# UN Resolution on Palestine: Prophecy Fulfilled



## Bladestunner316 (Jan 11, 2005)

TEACHING
UN Resolution on Palestine: Prophecy Fulfilled






Pat Robertson discusses the prophetic implications of a Security Council resolution calling for a Palestinian state.



PatRobertson.com - Ladies and gentlemen, the United States took a profound move yesterday in the Security Council of the United Nations. The United States proposed a resolution that would grant a state of Palestine and would take East Jerusalem away from 
Jerusalem and give it to the Palestinians. 
This has profound significance prophetically.

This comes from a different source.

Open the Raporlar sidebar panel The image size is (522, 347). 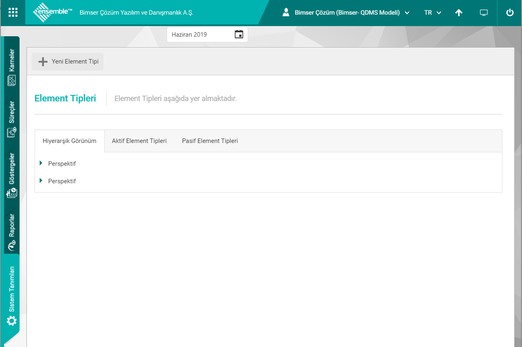[12, 231]
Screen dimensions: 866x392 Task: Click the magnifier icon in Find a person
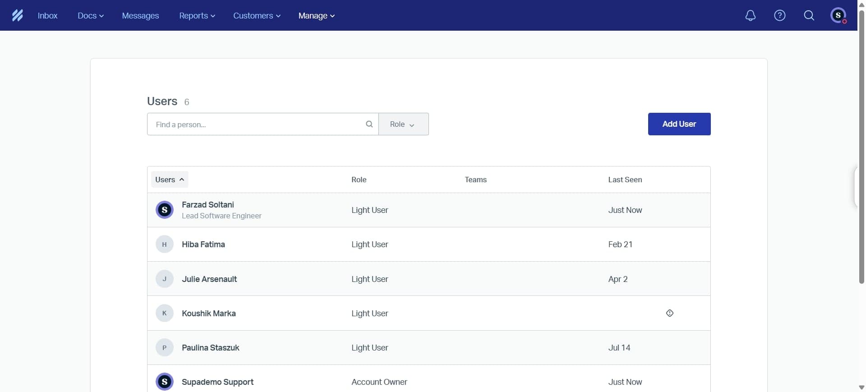[x=369, y=124]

I was simply overjoyed on June 5, 1967 when I heard that war had broken out to 
reclaim Jerusalem for Israel. That was a fulfillment of the prophecy of Jesus Christ. I want to show you what that prophecy was. The world had waited for a long time for it to be fulfilled.

Jesus said these words in the book of Luke:


...and they will fall by the edge of the sword, and will be led captive into all the nations; and Jerusalem will be trampled under foot by the Gentiles until the times of the Gentiles are fulfilled."

Luke 21:24 NASB
What does trampled under the foot of the Gentiles mean? From 506 BC under Nebuchadnezzar and through the time of Alexander the Great and the Romans and later the British and the Ottoman Turks, Jerusalem was under the control of so-called Gentile powers.

But in 1967, during the six-day war, the old city of Jerusalem, the city where Jesus walked and the Temple Mount stood and the citadel of David stood, that city was delivered into the hands of Israel. And it was a fulfillment of Bible prophecy that had been awaiting fulfillment for 2,500 years. It started a countdown, 40 years in a sense of Gentile power in decline.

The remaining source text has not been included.